PROBLEM REQUIREMENTS: Skip the pictures. Transcribe exactly the lines from the line containing "Image resolution: width=700" to the end of the listing.
*** GIVEN INFORMATION ***
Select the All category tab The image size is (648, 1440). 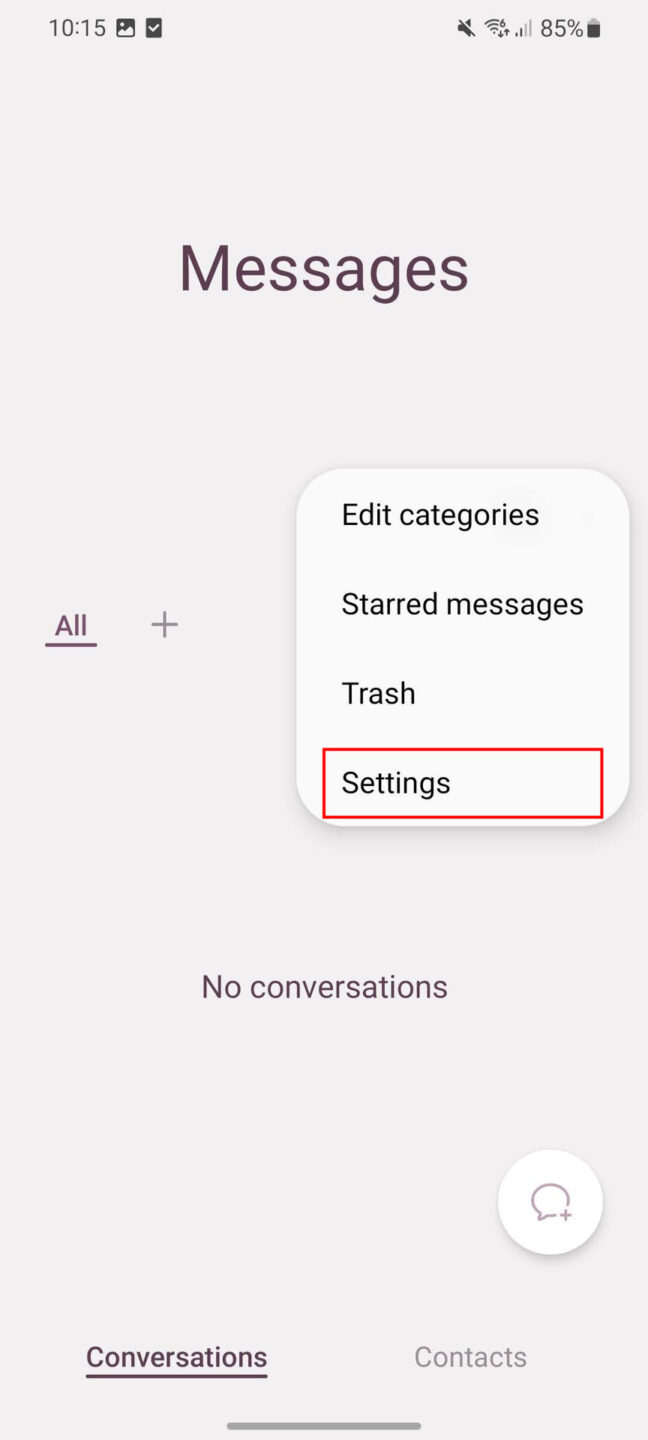(71, 626)
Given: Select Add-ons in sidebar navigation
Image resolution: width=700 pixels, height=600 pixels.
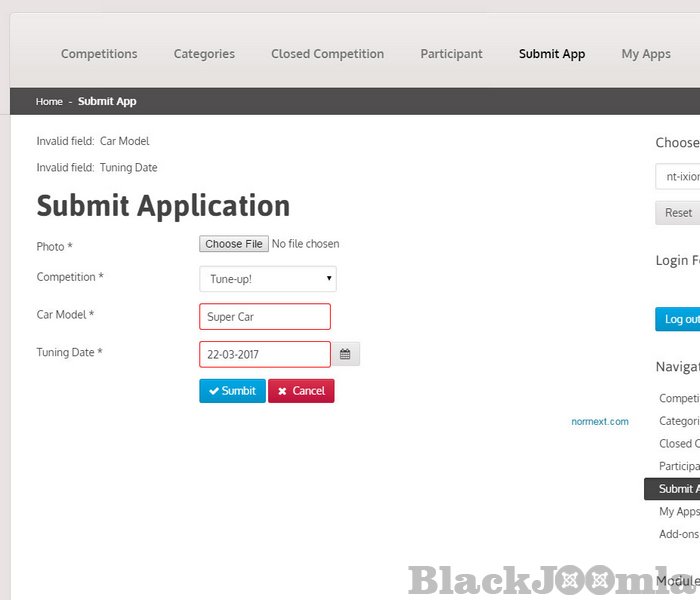Looking at the screenshot, I should (x=679, y=534).
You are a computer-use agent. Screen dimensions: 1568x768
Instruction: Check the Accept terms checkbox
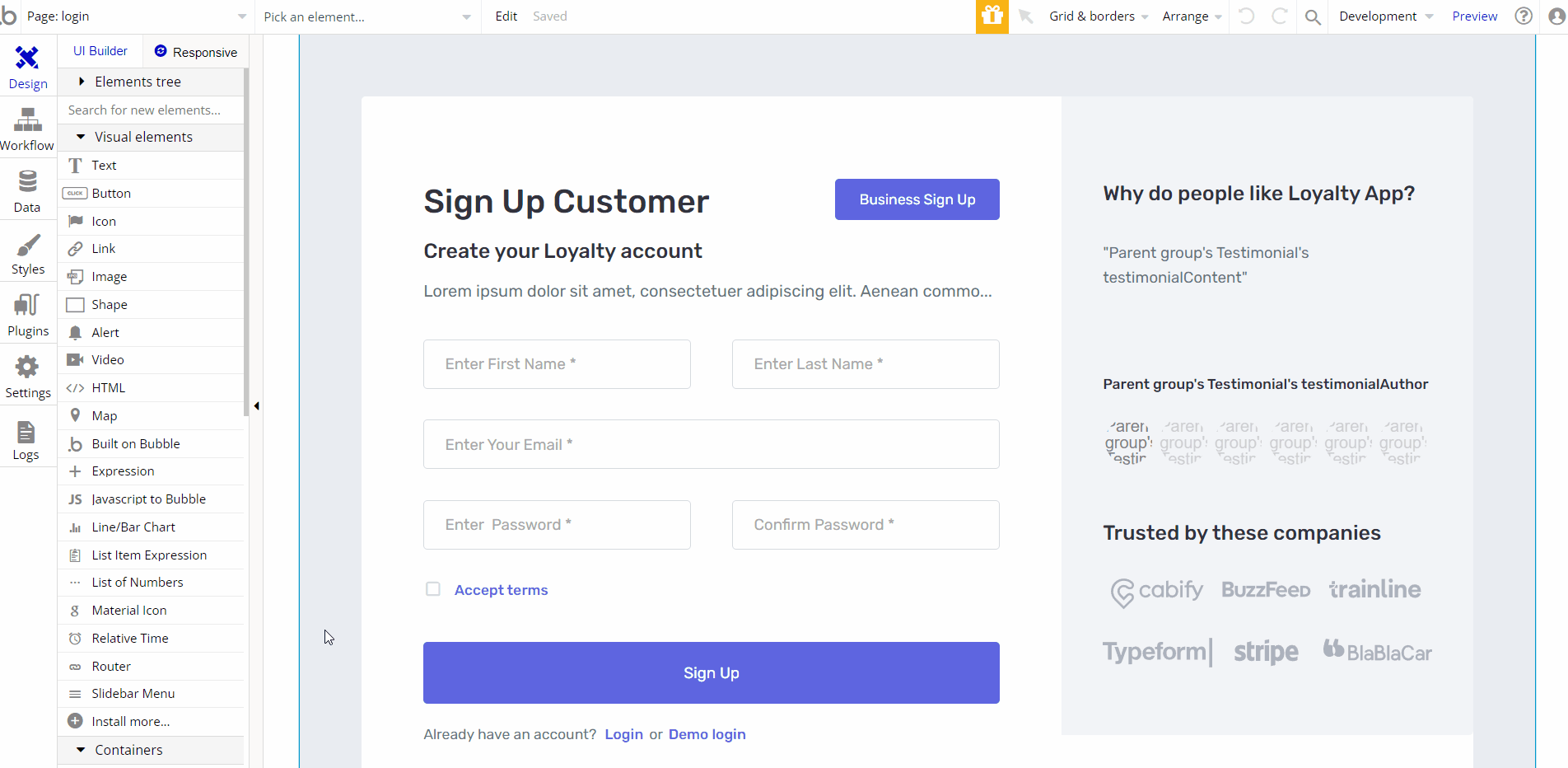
*** End of GIVEN INFORMATION ***
ANSWER:
Image resolution: width=700 pixels, height=600 pixels.
Looking at the screenshot, I should (x=679, y=534).
You are a computer-use agent. Screen dimensions: 1568x768
Instruction: Check the Accept terms checkbox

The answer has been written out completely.